Kara fired heat vision on him and his throne. The intense heat and light melted the throne into liquid metal. Mon winced as Kon was now lying in boiling liquid metal. "Maxi, is it?" she called over.

"Yes, Supreme Leader," she said fearfully.

"Your marriage with my son is annulled and you're now queen," Kara said nonchalantly. "Barney, give her whatever help she needs."

"Your Highness, I have some recommendations for you," Brainiac 5 said as he took her away.

Kara then walked up to Kon who was positively toasted. "I give you instructions and you fuck it up. I don't give you instructions and you still fuck it up."

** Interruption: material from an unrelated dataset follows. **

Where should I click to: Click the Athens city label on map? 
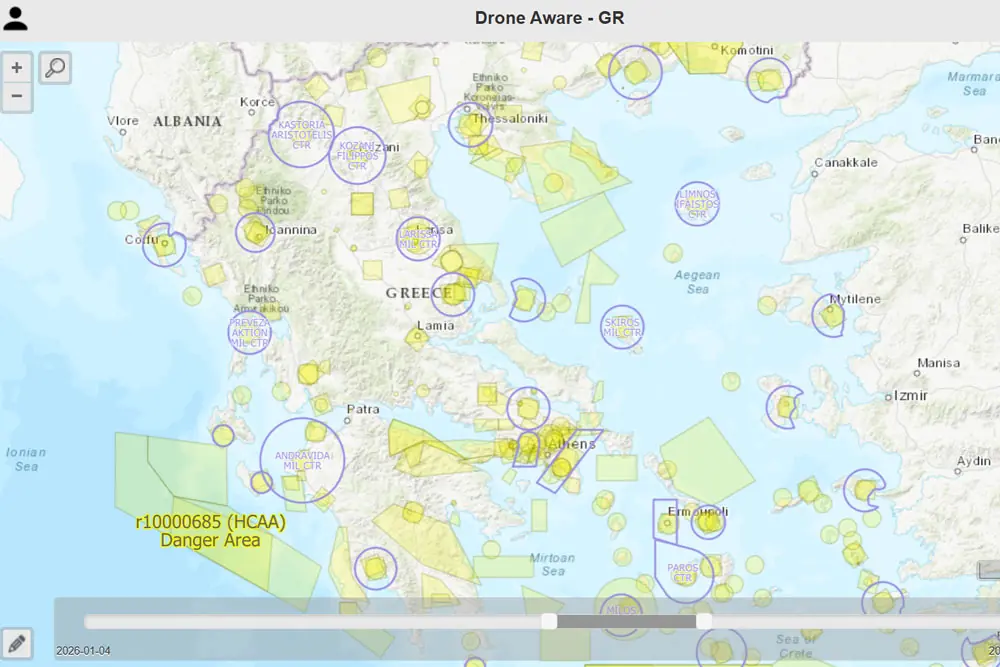pyautogui.click(x=576, y=445)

"From your point of view," Kon disagreed.

"Do you think God would approve of all this fuckery?" Kara asked.

"I prayed and He said yes," Kon replied.

Kara was taken aback by that. Kon rarely ever prayed and never prayed for political guidance before. "Well, who am I to judge then? Go home and recover."

As Kara and Mon departed, Kon got back to his feet. His skin had already healed but his black leather jacket was still smoking. "I guess you think I'm an asshole, huh?" he said to Saora.

"It could have been worse. You could have sent an innocent man to die in battle to steal his wife," Saora smirked.

"That's fucked up. I would never do that," Kon said with false sincerity.

"You are a man after God's own heart not because you are perfect. It is because you are faithful, you repent when you do wrong, and you love God with all your heart," Saora said to him.


Author's Notes: This is basically the summarized version of King David's path to being king. It's up to the reader's interpretation as to whether God really answered Kon's prayers, or he was just talking to himself. There is, of course, scholarly debate on the nature of David and Jonathon's relationship. There are layers of complexity as to what was culturally the norm in ancient times and how events like this would have been recorded. There is also a heavy bias in trying to persuade the reader that King David's reign was legit with both Saul and Jonathon declaring their love for him and declaring him king. AOS interprets this complex historical religious question in the most irresponsible way possible, of course.